Por otro lado, es crucial que el Congreso de la República adquiera un mínimo de sentido de la realidad y empiece a actuar con sensatez democrática, mirando todo el país y no solamente sus barras bravas. Ello pasa por mostrar empatía con la ciudadanía que se ha expresado en las últimas semanas y ofrecer una alternativa de adelanto electoral más cercana en el tiempo, tal y como lo demandan 8 de cada 10 peruanos. Abrir la posibilidad del cambio político en algún momento del año 2023 puede significar el inicio concreto de un periodo de transición y no esta suerte de agonía política de año y medio.
Además, una decisión de este tipo sería una respuesta directa al conflicto político y la confrontación que amenaza con reiniciar, alejando al Parlamento de las voces antidemocráticas que creen que seguimos en los años ochenta y ven terrorismo donde solo hay indignación y actos vandálicos. Por supuesto, también significa dejar de lado ese radicalismo que exige una revolución cuando no ha sido capaz de implementar ninguna política pública relevante durante su estadía en el gobierno castillista.

******************************

> _OBJETIVO A_:
Filtra los registros de abajo y copia cada línea que contenga la cadena "accomplish", respetando mayúsculas y minúsculas.

******************************

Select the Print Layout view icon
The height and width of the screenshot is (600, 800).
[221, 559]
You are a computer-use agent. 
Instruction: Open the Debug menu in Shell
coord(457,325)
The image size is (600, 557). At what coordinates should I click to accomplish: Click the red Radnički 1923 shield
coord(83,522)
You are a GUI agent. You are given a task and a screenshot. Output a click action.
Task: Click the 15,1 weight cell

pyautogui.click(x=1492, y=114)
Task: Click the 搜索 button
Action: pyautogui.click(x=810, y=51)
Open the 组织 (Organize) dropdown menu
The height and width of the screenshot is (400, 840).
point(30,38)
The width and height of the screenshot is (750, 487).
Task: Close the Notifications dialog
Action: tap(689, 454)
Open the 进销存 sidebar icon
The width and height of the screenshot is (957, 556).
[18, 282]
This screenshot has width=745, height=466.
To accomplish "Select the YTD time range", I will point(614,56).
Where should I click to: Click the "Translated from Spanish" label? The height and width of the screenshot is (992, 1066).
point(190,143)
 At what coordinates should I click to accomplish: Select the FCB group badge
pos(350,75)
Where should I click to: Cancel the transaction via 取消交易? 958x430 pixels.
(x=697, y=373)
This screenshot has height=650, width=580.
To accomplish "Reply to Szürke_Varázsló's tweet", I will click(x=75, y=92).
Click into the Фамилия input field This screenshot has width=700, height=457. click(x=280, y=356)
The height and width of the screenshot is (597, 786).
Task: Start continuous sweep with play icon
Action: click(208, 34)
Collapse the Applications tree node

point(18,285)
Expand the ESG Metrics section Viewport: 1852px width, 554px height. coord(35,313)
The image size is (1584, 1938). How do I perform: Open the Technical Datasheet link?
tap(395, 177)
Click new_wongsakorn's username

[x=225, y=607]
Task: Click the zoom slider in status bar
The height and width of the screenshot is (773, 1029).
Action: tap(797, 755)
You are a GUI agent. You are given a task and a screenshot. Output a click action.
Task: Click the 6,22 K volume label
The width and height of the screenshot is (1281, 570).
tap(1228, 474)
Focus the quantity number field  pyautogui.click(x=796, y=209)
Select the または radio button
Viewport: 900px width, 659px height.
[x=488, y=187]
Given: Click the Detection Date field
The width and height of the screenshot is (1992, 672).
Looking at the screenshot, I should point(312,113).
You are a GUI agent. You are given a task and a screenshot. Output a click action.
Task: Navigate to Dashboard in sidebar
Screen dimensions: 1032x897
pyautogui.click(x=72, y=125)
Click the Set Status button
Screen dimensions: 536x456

******************************

> _OBJETIVO B_:
Escribe la continuación del texto sobre el adelanto electoral en el Perú a partir de su última oración.

> _RESPUESTA A_:
The image size is (600, 557). At what coordinates should I click to accomplish: Click the red Radnički 1923 shield
To accomplish "Select the YTD time range", I will point(614,56).
 At what coordinates should I click to accomplish: Select the FCB group badge
To accomplish "Reply to Szürke_Varázsló's tweet", I will click(x=75, y=92).

> _RESPUESTA B_:
A su vez, los congresistas deben entender que la principal razón de su profundo desprestigio no está en las confabulaciones de sus críticos o el trabajo de la prensa, sino en esa práctica persistente de búsqueda de ventajas particulares, como demuestra el caso de la Sunedu. En esta línea, harían bien los integrantes del Congreso en someter a la aprobación ciudadana las propuestas de reforma política que tienen previsto discutir y aprobar en los siguientes meses. Esta es la única manera de otorgarles legitimidad para que no acaben siendo un nuevo obstáculo en la reconstrucción de nuestro sistema político.
Tras más de un lustro de crisis y confrontación inacabables, finalmente el 2023 será el año que pondrá a prueba el modelo peruano de crisis política y crecimiento económico. De la clase política dependerá si iniciamos una verdadera transición democrática o si más bien seguimos resbalando hacia otro abismo autoritario.